For internet companies in China, the line between winning and losing has grown fuzzy.
In early August, news broke that Uber would sell its China business to Didi Chuxing, its largest rival on the mainland, in a $35 billion deal. Uber is just the latest in a series of tech companies — including Google, Twitter, and Amazon, among others — that found the Middle Kingdom a tough nut to crack. What lesson can other internet innovators learn from Uber’s retreat in China? —The Editors
Kaiser Kuo, Host of the Sinica Podcast:
Uber didn’t just bumble into the China market without a good map of the pitfalls that doomed so many other U.S.-based internet companies trying to make it in China. In fact, they studied the failures of their predecessors carefully, and avoided many of their missteps. They created a highly autonomous China entity and gave their people on the ground extensive decision-making power, allowing them to take the gloves off where needed — not that Uber as a company has ever shied from doing so. They partnered with, and received investment from, China’s largest search engine (Baidu), and leveraged not only Baidu’s market position (by integrating Uber directly into Baidu Maps) but also its deep experience with government relations. Uber committed huge amounts of capital, and paid out billions in subsidies to win market share. They offered services tailored to the Chinese market.
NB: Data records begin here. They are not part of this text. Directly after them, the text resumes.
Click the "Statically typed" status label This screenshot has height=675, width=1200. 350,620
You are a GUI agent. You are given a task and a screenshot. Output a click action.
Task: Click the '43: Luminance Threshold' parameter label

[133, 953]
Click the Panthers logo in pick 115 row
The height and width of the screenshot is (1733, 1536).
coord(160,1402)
And all things considered, they didn’t do at all badly: They rolled out aggressively into many Chinese cities, and for a while even enjoyed a market share lead in some of those cities, like Chengdu and Xiamen.
That despite all this Uber ultimately surrendered to Didi Chuxing shows just how tough local competition has become, and should give would-be entrants even greater pause. I doubt that within my lifetime I’ll see a major U.S.-based internet company win a market share lead over domestic Chinese competitors. (Conversely, I doubt even more strongly that I’ll see a Chinese internet company make significant inroads into any major Western market). The China internet market will prove elusive to American internet players even when censorship and other Chinese government policies aren’t significant factors — and just to be clear, they weren’t real factors in Uber’s case: some municipal governments may have played favorites, but Beijing mostly kept out of the ride share war that’s raged on for the last few years. This was a fair fight — or more precisely, both parties were free to fight dirty.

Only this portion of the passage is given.